**Data for this task**
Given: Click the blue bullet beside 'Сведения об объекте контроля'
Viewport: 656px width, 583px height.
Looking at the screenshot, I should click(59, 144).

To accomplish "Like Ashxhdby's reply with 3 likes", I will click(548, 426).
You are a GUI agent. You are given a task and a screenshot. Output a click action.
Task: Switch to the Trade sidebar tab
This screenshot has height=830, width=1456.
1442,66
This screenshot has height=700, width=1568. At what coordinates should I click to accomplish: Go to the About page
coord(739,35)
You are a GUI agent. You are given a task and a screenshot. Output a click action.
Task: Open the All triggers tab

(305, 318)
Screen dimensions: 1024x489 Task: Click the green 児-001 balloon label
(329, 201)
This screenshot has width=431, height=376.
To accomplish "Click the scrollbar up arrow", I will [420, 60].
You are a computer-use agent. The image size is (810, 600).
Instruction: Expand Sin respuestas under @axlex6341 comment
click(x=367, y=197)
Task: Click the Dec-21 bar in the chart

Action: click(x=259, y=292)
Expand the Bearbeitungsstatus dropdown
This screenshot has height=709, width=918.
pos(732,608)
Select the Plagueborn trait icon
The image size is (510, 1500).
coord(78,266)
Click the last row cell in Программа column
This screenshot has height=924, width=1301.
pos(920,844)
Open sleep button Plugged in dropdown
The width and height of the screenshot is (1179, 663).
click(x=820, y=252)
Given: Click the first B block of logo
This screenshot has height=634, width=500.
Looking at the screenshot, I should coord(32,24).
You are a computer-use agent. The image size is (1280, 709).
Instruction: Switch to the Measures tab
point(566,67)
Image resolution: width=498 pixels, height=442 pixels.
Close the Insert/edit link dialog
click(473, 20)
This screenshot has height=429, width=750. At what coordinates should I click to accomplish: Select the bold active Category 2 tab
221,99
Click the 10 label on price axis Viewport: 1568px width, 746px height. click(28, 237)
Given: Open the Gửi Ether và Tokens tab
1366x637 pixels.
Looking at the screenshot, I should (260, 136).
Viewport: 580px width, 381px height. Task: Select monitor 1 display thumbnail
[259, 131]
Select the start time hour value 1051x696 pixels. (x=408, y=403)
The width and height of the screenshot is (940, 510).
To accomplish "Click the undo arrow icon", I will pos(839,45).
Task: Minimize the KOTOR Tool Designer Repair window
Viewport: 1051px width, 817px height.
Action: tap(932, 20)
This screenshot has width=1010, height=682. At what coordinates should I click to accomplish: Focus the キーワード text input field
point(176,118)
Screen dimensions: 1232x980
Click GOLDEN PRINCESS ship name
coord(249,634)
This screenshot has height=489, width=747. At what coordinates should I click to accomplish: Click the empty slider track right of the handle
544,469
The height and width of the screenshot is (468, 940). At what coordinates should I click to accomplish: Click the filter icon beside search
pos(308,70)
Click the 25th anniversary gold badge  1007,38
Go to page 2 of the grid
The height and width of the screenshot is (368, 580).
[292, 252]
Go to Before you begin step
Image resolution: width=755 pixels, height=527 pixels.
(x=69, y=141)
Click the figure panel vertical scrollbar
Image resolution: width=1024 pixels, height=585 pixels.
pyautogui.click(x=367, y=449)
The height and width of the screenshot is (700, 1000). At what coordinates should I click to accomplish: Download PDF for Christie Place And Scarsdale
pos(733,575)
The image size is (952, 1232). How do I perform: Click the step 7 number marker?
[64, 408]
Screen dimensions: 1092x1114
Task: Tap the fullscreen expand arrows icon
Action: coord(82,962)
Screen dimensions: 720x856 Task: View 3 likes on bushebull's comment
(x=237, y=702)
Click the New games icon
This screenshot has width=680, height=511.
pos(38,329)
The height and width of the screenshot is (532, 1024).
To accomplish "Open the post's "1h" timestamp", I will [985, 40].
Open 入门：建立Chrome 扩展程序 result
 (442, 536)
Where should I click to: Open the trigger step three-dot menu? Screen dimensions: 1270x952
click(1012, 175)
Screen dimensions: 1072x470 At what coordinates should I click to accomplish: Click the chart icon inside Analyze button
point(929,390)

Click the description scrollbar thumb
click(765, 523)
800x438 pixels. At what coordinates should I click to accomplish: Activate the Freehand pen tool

**Activity**
Whatever the entries above contain, reproduce all of them exactly.

**Task answer**
Given: Click the blue bullet beside 'Сведения об объекте контроля'
Viewport: 656px width, 583px height.
Looking at the screenshot, I should click(59, 144).

To accomplish "Like Ashxhdby's reply with 3 likes", I will click(548, 426).
You are a GUI agent. You are given a task and a screenshot. Output a click action.
Task: Switch to the Trade sidebar tab
This screenshot has height=830, width=1456.
1442,66
This screenshot has height=700, width=1568. At what coordinates should I click to accomplish: Go to the About page
coord(739,35)
You are a GUI agent. You are given a task and a screenshot. Output a click action.
Task: Open the All triggers tab

(305, 318)
Screen dimensions: 1024x489 Task: Click the green 児-001 balloon label
(329, 201)
This screenshot has width=431, height=376.
To accomplish "Click the scrollbar up arrow", I will [420, 60].
You are a computer-use agent. The image size is (810, 600).
Instruction: Expand Sin respuestas under @axlex6341 comment
click(x=367, y=197)
Task: Click the Dec-21 bar in the chart

Action: click(x=259, y=292)
Expand the Bearbeitungsstatus dropdown
This screenshot has height=709, width=918.
pos(732,608)
Select the Plagueborn trait icon
The image size is (510, 1500).
coord(78,266)
Click the last row cell in Программа column
This screenshot has height=924, width=1301.
pos(920,844)
Open sleep button Plugged in dropdown
The width and height of the screenshot is (1179, 663).
click(x=820, y=252)
Given: Click the first B block of logo
This screenshot has height=634, width=500.
Looking at the screenshot, I should coord(32,24).
You are a computer-use agent. The image size is (1280, 709).
Instruction: Switch to the Measures tab
point(566,67)
Image resolution: width=498 pixels, height=442 pixels.
Close the Insert/edit link dialog
click(473, 20)
This screenshot has height=429, width=750. At what coordinates should I click to accomplish: Select the bold active Category 2 tab
221,99
Click the 10 label on price axis Viewport: 1568px width, 746px height. click(28, 237)
Given: Open the Gửi Ether và Tokens tab
1366x637 pixels.
Looking at the screenshot, I should (260, 136).
Viewport: 580px width, 381px height. Task: Select monitor 1 display thumbnail
[259, 131]
Select the start time hour value 1051x696 pixels. (x=408, y=403)
The width and height of the screenshot is (940, 510).
To accomplish "Click the undo arrow icon", I will pos(839,45).
Task: Minimize the KOTOR Tool Designer Repair window
Viewport: 1051px width, 817px height.
Action: tap(932, 20)
This screenshot has width=1010, height=682. At what coordinates should I click to accomplish: Focus the キーワード text input field
point(176,118)
Screen dimensions: 1232x980
Click GOLDEN PRINCESS ship name
coord(249,634)
This screenshot has height=489, width=747. At what coordinates should I click to accomplish: Click the empty slider track right of the handle
544,469
The height and width of the screenshot is (468, 940). At what coordinates should I click to accomplish: Click the filter icon beside search
pos(308,70)
Click the 25th anniversary gold badge  1007,38
Go to page 2 of the grid
The height and width of the screenshot is (368, 580).
[292, 252]
Go to Before you begin step
Image resolution: width=755 pixels, height=527 pixels.
(x=69, y=141)
Click the figure panel vertical scrollbar
Image resolution: width=1024 pixels, height=585 pixels.
pyautogui.click(x=367, y=449)
The height and width of the screenshot is (700, 1000). At what coordinates should I click to accomplish: Download PDF for Christie Place And Scarsdale
pos(733,575)
The image size is (952, 1232). How do I perform: Click the step 7 number marker?
[64, 408]
Screen dimensions: 1092x1114
Task: Tap the fullscreen expand arrows icon
Action: coord(82,962)
Screen dimensions: 720x856 Task: View 3 likes on bushebull's comment
(x=237, y=702)
Click the New games icon
This screenshot has width=680, height=511.
pos(38,329)
The height and width of the screenshot is (532, 1024).
To accomplish "Open the post's "1h" timestamp", I will [985, 40].
Open 入门：建立Chrome 扩展程序 result
 (442, 536)
Where should I click to: Open the trigger step three-dot menu? Screen dimensions: 1270x952
click(1012, 175)
Screen dimensions: 1072x470 At what coordinates should I click to accomplish: Click the chart icon inside Analyze button
point(929,390)

Click the description scrollbar thumb
click(765, 523)
800x438 pixels. At what coordinates should I click to accomplish: Activate the Freehand pen tool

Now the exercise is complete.